=== Input data ===

=-=-=-=-=

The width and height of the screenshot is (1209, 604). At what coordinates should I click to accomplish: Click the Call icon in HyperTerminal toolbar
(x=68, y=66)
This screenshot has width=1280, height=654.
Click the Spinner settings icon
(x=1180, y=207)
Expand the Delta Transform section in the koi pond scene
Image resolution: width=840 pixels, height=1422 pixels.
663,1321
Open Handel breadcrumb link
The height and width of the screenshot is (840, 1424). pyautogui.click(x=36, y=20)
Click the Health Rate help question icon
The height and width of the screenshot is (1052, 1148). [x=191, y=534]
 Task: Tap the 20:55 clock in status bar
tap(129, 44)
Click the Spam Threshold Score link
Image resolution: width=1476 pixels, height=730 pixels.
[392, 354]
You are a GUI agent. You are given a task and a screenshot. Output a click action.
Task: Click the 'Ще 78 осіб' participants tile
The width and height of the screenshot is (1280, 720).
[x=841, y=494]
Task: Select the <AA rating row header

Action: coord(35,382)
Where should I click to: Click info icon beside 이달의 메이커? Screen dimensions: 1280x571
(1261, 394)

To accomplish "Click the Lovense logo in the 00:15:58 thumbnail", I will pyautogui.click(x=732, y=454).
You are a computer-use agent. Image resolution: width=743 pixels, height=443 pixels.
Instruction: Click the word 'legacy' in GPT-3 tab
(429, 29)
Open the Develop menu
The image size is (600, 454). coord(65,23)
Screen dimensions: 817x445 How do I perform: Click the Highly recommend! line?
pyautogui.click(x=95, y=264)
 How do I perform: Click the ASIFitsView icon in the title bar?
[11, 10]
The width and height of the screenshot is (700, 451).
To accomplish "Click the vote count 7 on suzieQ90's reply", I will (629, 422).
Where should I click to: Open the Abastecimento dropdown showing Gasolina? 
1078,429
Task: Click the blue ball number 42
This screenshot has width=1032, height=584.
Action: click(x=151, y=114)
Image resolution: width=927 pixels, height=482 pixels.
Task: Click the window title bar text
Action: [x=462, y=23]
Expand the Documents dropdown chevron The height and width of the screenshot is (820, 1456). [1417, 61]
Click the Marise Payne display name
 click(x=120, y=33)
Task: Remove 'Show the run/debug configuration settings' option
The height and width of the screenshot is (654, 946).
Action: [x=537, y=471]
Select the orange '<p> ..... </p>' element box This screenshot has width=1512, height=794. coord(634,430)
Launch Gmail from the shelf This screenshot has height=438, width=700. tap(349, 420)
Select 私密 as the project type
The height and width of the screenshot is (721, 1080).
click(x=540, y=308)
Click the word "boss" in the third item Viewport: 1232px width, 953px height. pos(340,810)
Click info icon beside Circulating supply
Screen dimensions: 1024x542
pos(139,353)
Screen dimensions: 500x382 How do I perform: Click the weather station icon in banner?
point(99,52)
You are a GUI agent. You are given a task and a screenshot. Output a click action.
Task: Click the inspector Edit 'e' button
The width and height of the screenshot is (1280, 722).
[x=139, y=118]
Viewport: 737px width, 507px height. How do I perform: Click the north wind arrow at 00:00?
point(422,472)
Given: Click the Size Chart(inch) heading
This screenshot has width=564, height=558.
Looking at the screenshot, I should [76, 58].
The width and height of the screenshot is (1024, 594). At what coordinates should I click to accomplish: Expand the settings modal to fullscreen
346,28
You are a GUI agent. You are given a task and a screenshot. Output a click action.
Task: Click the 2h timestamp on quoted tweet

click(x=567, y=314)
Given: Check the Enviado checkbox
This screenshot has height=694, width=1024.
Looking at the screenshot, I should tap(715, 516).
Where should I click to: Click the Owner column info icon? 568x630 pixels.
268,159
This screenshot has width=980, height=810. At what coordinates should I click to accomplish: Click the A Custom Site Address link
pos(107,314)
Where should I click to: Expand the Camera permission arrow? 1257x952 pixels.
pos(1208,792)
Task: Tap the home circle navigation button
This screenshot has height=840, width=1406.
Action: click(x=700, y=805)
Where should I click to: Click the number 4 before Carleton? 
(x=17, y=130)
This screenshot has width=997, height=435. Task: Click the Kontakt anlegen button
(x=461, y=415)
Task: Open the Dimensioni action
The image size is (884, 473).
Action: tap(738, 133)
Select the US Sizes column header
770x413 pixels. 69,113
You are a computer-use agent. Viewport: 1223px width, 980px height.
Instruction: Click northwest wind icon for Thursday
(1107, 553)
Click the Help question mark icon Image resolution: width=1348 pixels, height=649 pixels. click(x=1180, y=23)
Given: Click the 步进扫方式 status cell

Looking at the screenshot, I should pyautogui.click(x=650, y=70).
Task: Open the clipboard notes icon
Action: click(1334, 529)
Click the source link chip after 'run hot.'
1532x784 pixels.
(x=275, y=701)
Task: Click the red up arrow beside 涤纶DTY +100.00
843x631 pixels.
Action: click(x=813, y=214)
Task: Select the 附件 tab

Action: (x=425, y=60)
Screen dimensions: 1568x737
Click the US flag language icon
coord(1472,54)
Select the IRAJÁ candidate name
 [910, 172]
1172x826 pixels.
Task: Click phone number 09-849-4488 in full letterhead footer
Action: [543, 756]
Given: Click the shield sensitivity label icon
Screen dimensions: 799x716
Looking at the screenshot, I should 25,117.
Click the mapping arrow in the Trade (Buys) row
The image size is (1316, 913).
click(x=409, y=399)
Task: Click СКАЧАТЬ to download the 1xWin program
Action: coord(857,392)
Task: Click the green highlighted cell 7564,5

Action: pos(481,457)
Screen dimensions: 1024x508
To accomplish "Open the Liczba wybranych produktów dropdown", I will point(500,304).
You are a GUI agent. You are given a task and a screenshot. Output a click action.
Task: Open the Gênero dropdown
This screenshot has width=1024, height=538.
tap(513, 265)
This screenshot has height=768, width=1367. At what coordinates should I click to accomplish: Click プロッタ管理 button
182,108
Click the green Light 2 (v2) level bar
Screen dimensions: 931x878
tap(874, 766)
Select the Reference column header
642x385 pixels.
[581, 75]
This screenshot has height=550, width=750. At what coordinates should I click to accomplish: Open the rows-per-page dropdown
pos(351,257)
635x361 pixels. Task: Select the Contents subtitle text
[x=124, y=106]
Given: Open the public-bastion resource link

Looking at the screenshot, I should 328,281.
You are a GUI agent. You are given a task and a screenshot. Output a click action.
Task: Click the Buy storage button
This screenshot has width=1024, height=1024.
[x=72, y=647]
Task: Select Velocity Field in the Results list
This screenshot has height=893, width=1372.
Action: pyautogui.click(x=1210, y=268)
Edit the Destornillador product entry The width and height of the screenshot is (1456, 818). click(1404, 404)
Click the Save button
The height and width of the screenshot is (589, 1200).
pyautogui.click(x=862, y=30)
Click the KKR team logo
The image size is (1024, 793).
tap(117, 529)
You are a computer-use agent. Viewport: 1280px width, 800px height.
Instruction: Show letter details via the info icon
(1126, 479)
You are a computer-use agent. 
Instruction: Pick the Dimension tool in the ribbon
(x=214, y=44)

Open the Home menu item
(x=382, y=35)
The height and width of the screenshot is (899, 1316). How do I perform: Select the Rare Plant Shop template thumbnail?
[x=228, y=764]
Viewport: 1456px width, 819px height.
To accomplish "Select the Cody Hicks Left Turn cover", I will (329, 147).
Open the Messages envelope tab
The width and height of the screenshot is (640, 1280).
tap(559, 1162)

=-=-=-=-=

=== Problem statement ===
Everything from the line containing "Instruction: Show letter" to the end of the data above should be quoted exactly, please, both ends included, and nothing outside that span.

=== Answer for the task ===
Instruction: Show letter details via the info icon
(1126, 479)
You are a computer-use agent. 
Instruction: Pick the Dimension tool in the ribbon
(x=214, y=44)

Open the Home menu item
(x=382, y=35)
The height and width of the screenshot is (899, 1316). How do I perform: Select the Rare Plant Shop template thumbnail?
[x=228, y=764]
Viewport: 1456px width, 819px height.
To accomplish "Select the Cody Hicks Left Turn cover", I will (329, 147).
Open the Messages envelope tab
The width and height of the screenshot is (640, 1280).
tap(559, 1162)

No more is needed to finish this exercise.